Yes, and the amibuity does come from the irrational (really incorrect) use of ratios. The ":" sign indicates a ratio. Kodak uses it as a plus sign. That's the irrational part. "1:50" should be read as one part taken to a final volume of 50 parts, hence the equivalence to 1 part + 49 parts = 50 parts. The "part plus parts" system really does make the most sense. Have you noticed that you never see anyone asking questions about "if I take 1 part of this and add it to 99 parts of that, how many parts do I have?" Despite the usage by Haist and even Kodak today, it really is too bad that Kodak and others promote this expression today. Sandy, I'm sure you meant that a 1/2% solution would be 1 part into a final volume of 200 parts, not 50 parts, as that makes a 2% solution. Anyway, I'm just glad they don't use normal (N) concentrations. Molar, I could live with that...
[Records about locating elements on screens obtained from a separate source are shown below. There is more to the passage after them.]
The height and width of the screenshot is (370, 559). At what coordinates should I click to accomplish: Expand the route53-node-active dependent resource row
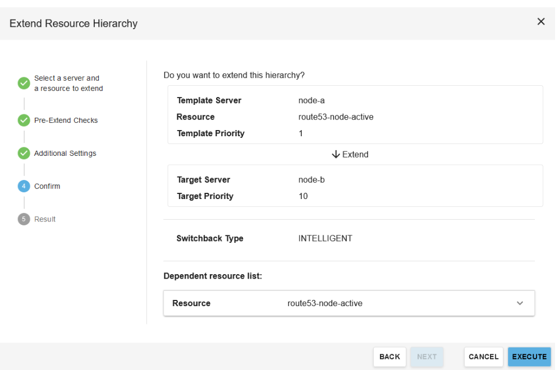pyautogui.click(x=325, y=303)
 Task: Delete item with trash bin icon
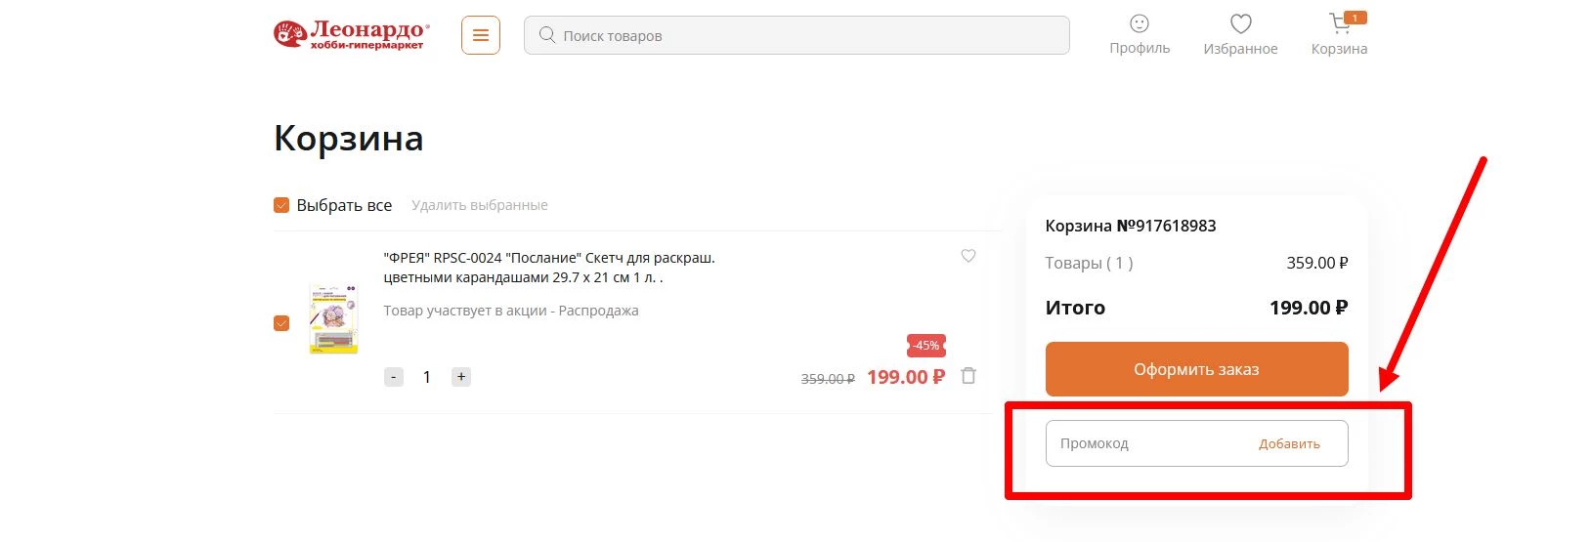click(968, 376)
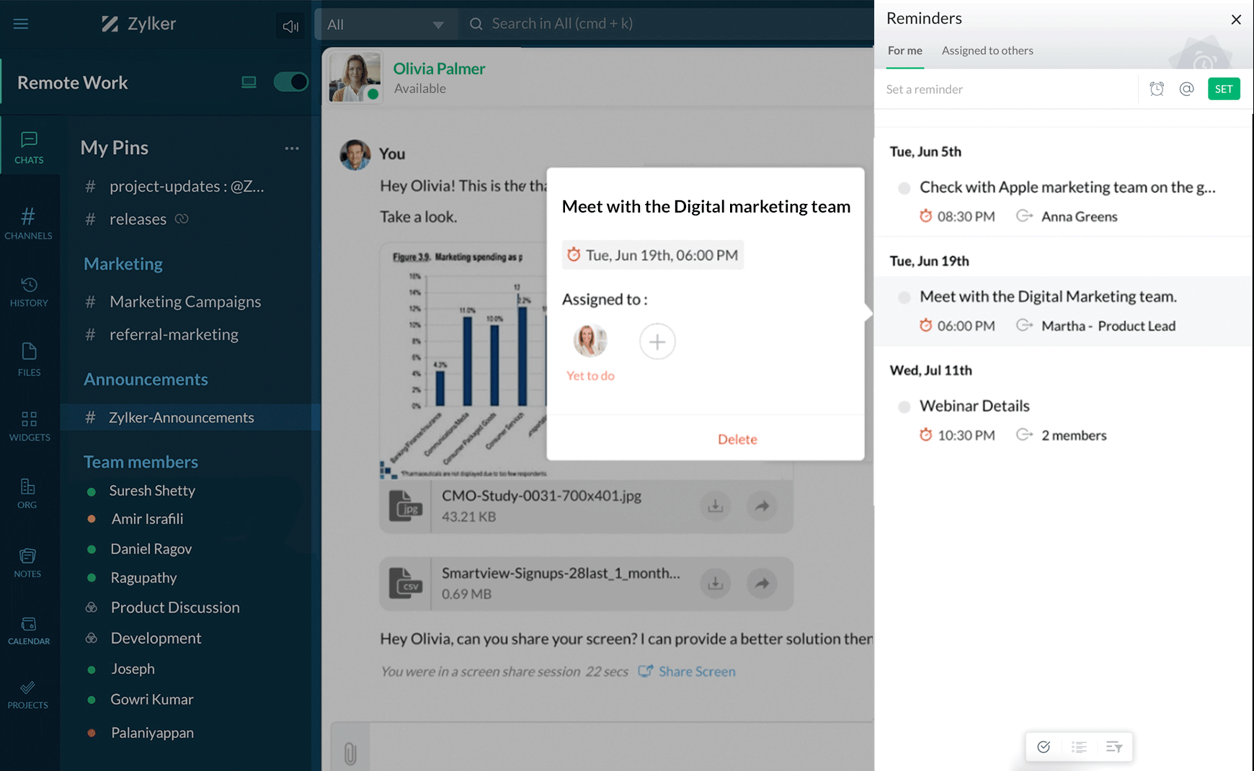Open the hamburger menu
The height and width of the screenshot is (771, 1254).
point(21,24)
Thanks for the interest and the info, everyone. I've attached the spreadsheet that I started that got me wondering if my brain had gone south on me... It just didn't look right and seemed that my conversion factor wasn't correct. I inserted some numbers, etc and pasted a copy below. My main concern was to accurately build 500ml working solutions to test what would become concentrates if they worked. It had dawned on me that the concentrates go so far that things that don't work seem wasteful and I was becoming less quick to try experments because of that. I think this is right, now but I'd welcome corrections. It seemed easier to apply to a spreadsheet when I converted my thinking to parts/L and go from there. Sheet

Craig, it's much, much simpler, at least for spreadsheet purposes, if you just include the number of grams or ml of component X and enough water to dissolve the components, and finish with "water to make 1 liter". Then for 500 ml, you use X/2 and water to make 500 ml. And for a concentrate, if you're making it yourself, you'd decide if you want 50 ml concentrate and water to make 500 ml (what I think of as 1:9, but by Ole's nomenclature would correctly be 1+9), or if you'd find it easier to use 45.5 ml concentrate and water to make 500 ml (1+10). For my money, if working in metric, 1+9 is about the simplest dilution you can possibly use. Of course, different systems give advantages different places. Back around 1967, Kodak picked 1+31 (or 1:31, as they call it) for HC-110 Dilution B because it was one ounce concentrate per quart of working solution (and then they complicated the whole situation by recommending you mix the whole bottle of concentrate into stock solution, 1+3, and then use the stock solution at 1+7 -- it's tricky to get into the right mental viewing angle for that combination to add up the same as 1+31). Now, just to bollix the works a bit, if you're mixing your own chemisty, the simple way is to make up packets of dry chemicals containing the premeasured amount of each ingredient to make 500 ml of working solution, and if you need a liter, use two packets. The only time there's a significant disadvantage to doing this is if a) you have a formula that is difficult to dissolve (has a lot of borax or sodium sulfite, for instance), or b) you have an ingredient that doesn't keep well in dry form, such as glycin. If you routinely use several different size batches, however, and have a concentrate that keeps well (say, dissolved in TEA or glycol, so the alkali isn't ionized and thus the phenidone doesn't deteriorate), then a concentrate will be easier than using the correct number of small-batch packets or keeping several packet sizes on hand; this is also the case if your formula is difficult to fully dissolve at room temperature.